WHAT IS REQUIRED: Put everything in the listing from the line containing "Screen dimensions: 317x214" down to the line containing "pyautogui.click(x=17, y=462)", both included, into a numbered list without blank lines. Leave the pictures out.

AVAILABLE DATA:

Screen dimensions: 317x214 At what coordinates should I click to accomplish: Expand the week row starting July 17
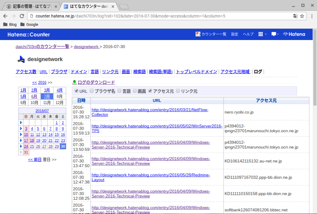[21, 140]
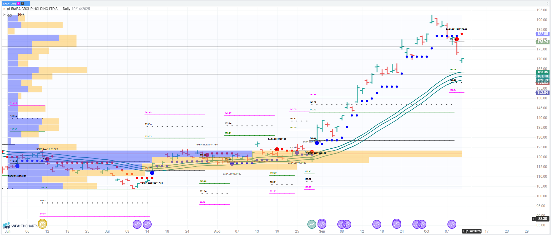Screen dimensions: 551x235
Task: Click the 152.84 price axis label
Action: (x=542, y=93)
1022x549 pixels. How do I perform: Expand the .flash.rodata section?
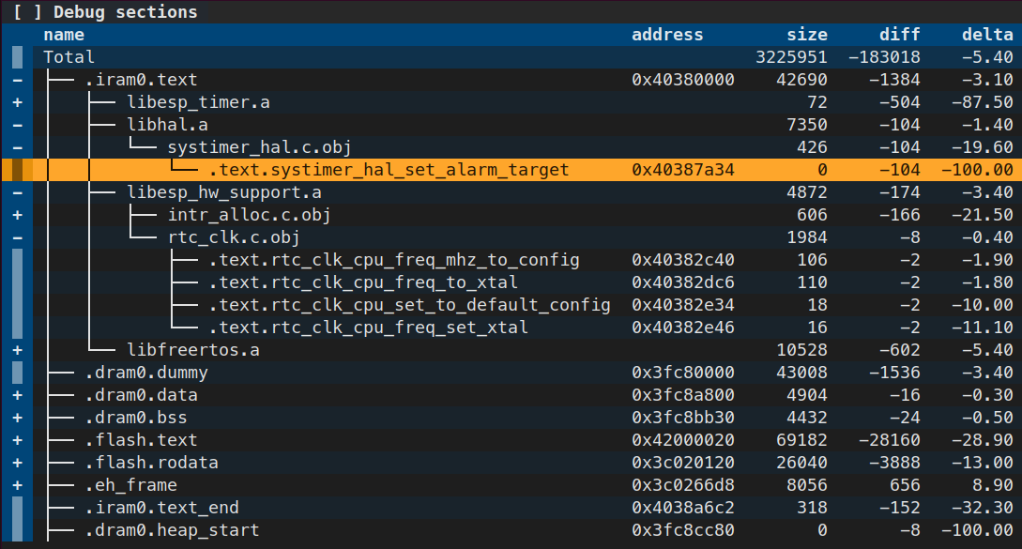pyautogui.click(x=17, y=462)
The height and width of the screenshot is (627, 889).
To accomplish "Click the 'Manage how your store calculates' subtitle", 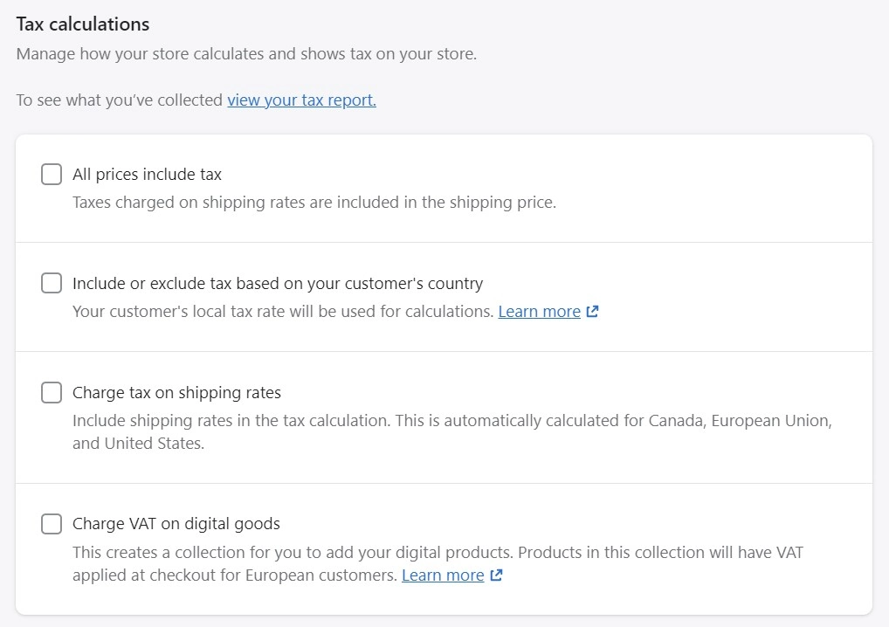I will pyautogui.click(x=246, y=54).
--
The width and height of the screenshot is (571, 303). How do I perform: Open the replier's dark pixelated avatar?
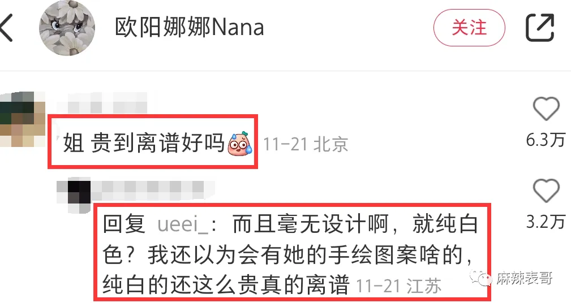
--
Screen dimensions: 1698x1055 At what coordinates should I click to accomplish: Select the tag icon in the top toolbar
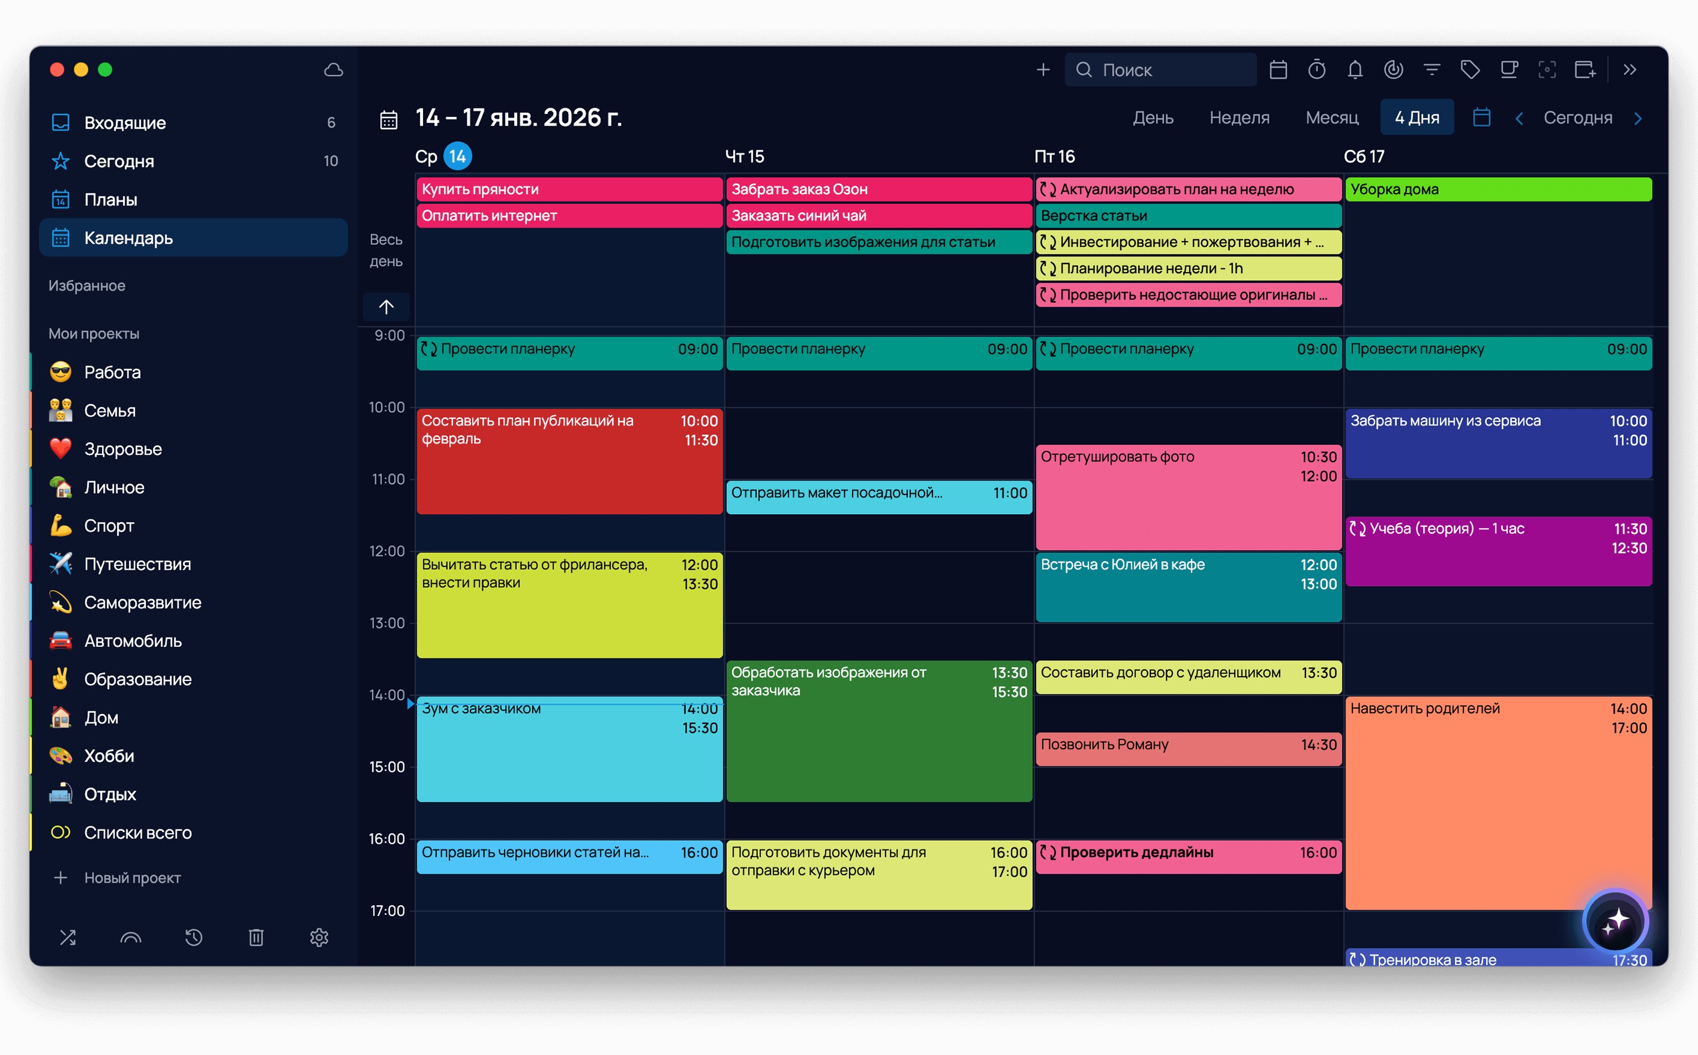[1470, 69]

COMPLETE RESPONSE:
1. Screen dimensions: 317x214 At what coordinates should I click to accomplish: Expand the week row starting July 17
2. [21, 140]
3. Screen dimensions: 551x235
4. Task: Click the 152.84 price axis label
5. Action: (x=542, y=93)
6. 1022x549 pixels. How do I perform: Expand the .flash.rodata section?
7. pyautogui.click(x=17, y=462)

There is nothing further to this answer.